На этой неделе тия Дудуч начала учить Михаэля искусству приготовления масапана. Упаси тебя Бог недооценивать важность этого события. Левантийские хозяйки строго сохраняют тайну масапана сразу от двух заинтересованных сторон — от ненавистных женщин и от любящих мужчин. Но Яков и я, Биньямин и Михаэль, каждый в свой черед, удостоились этого милостивого урока и даже овладели самым тщательно скрываемым ото всех секретом — как определять то главное мгновенье, пунто [59] Пунто (мн. ч. — пунтикос) — точка (ладино).
де масапан, когда наступает время добавлять толченый миндаль к уже расплавившемуся сахару.
Это пунто — столь ускользающий осколочек времени, что его не могут отмерить стрелки часов и не способна отсечь диафрагма фотоаппарата. В своей книге «Мясо и сладости» Альфред де Вин пишет в этой связи, что если время между снятием бифштекса со сковородки и его разрезанием на тарелке — самый продолжительный из кратчайших временных промежутков, то пунто де масапан — кратчайший из продолжительных. Впрочем, де Вин вечно ищет смыслы там, где они находились позавчера, и не случайно в своей «Большой книге фаршированных блюд» он позволил себе такую банальность: «Не следует забывать, что, хотя баклажан служит фаршу обрамлением, придавая ему форму, именно фарш придает баклажану его смысл». Поэтому я предпочитаю старого доброго любекского кондитера Конрада, этого, по его собственному определению, «технолога сладости», который строго научным образом исследовал и доказал, что длительность пунто де масапан есть не что иное, как «длительность мысли о мгновении ока».
Так или иначе, пунто — это тот момент, когда вареный сахарный сироп достигает надлежащего компромисса меж вязкостью и текучестью, одного из тех древнейших согласий, к которым от века тщится прийти человеческое сердце, и ты, наверно, сумеешь понять это лучше меня. Ведь это ты в письме ко мне говорила о чтении как противоположности заучиванию, о мельничном жернове как противоположности колесу кинопроектора, об искрящемся блеске ухаживанья как противоположности мертвенному свинцу ревности.

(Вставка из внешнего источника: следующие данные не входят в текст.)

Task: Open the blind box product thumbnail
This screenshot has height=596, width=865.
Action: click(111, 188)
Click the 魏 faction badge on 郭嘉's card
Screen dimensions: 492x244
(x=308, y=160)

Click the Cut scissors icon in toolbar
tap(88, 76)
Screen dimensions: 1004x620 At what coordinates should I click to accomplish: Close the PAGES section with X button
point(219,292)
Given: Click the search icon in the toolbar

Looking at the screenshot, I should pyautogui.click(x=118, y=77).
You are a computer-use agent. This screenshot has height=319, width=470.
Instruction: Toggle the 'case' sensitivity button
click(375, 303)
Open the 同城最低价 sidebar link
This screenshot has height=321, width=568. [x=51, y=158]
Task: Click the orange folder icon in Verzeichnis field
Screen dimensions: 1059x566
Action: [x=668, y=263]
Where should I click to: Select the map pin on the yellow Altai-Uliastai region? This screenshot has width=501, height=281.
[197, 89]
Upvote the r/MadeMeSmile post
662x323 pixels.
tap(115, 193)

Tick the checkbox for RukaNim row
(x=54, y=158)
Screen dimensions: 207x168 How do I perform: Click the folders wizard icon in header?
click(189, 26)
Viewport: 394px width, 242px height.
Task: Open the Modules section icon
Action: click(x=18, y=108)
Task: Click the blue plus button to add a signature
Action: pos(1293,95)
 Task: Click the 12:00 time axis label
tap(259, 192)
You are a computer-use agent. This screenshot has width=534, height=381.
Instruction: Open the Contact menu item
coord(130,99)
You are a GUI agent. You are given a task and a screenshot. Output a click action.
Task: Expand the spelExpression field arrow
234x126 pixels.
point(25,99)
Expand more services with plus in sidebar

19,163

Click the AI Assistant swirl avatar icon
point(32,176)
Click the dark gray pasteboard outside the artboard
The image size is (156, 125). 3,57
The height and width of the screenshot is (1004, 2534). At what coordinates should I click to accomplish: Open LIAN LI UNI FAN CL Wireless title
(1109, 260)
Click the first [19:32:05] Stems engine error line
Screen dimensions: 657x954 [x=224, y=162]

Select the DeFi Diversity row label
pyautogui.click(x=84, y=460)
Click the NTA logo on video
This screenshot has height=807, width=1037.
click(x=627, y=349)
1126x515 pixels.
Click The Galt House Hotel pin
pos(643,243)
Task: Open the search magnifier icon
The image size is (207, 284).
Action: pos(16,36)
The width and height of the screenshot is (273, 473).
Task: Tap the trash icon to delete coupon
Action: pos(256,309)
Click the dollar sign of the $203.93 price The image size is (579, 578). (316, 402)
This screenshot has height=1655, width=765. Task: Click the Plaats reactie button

За несколько дней до приготовления масапана тетка становится беспокойной, как курица-несушка. Она ходит, высчитывая на пальцах по-турецки, и все в доме уже знают, что она начала градуировать свое тело для необходимых исчислений.
— Как беременный евнух, — внес отец свое сравнение.
Она привела Михаэля в кухню, дала ему попробовать деревянной ложкой воду, в которой размокал миндаль, и, одним нажимом указательного и большого пальца сняв с миндалин коричневую кожицу, разложила их сушиться на особое масапанное полотенце — белое и мягкое, которое стирают лишь в дождевой воде и вешают на просушку только в тени. Потом она растерла миндалины в ступке мягкими круговыми движениями пестика, то и дело останавливаясь, чтобы уничтожить крупицы, обнаружив их на ощупь мудростью старческих пальцев, ибо масапан — это не только вкус, но и фактура, а ощущение, которое он вызывает, перекатываясь между языком и нёбом, не менее важно, чем его вкус
Не прибегая к весам, она всыпала в горшок равное с миндалем количество сахара, добавила немного миндальной воды и поставила на огонь. Потом она взяла Михаэля за руку, и они вместе вышли из кухни, чтобы поразмышлять о том, как растворяется сахар, и вернуться к горшку как раз в надлежащее время. Дудуч точно знает, как вернуться к сахарному раствору буквально за миг до истинного пунто, словно в пустотах ее тела пересыпается отмеряющий время песок. Она погружает в горшок длинную щепку, подымает ее на уровень глаз и изучает застывшую серебряную паутину, оставленную падающей каплей.
Я помню, как она закрывала свой единственный глаз и замирала на неизмеримо малый промежуток времени, подобный исчезающей длительности между ударом по клавише рояля и окончательным замиранием звука, а когда снова открывала глаз, то вперяла его в лицо ребенка, и тот познавал величие наступившего мига как по близкому капанью сахара, так и по этому пронзительному взгляду своей старой тетки.
Каждый из нас в свое время выкрикивал: «Пунто де масапан!» — и вот уже Дудуч всыпает растертый миндаль и гасит огонь. «Абашо! Вниз!» — восклицал ребенок. И вот уже Дудуч с грохотом опускает горшок на пол, становится на колени и начинает энергично перемешивать, и перемешивать, и перемешивать, а потом ставит масапан на мрамор, чтобы как следует остудить.
Через несколько часов, когда смесь окончательно охладилась и застыла, они вместе сформовали из нее маленькие холмики и Михаэлю было позволено воткнуть в вершину каждого из них острый и бледный сосок очищенной миндалины.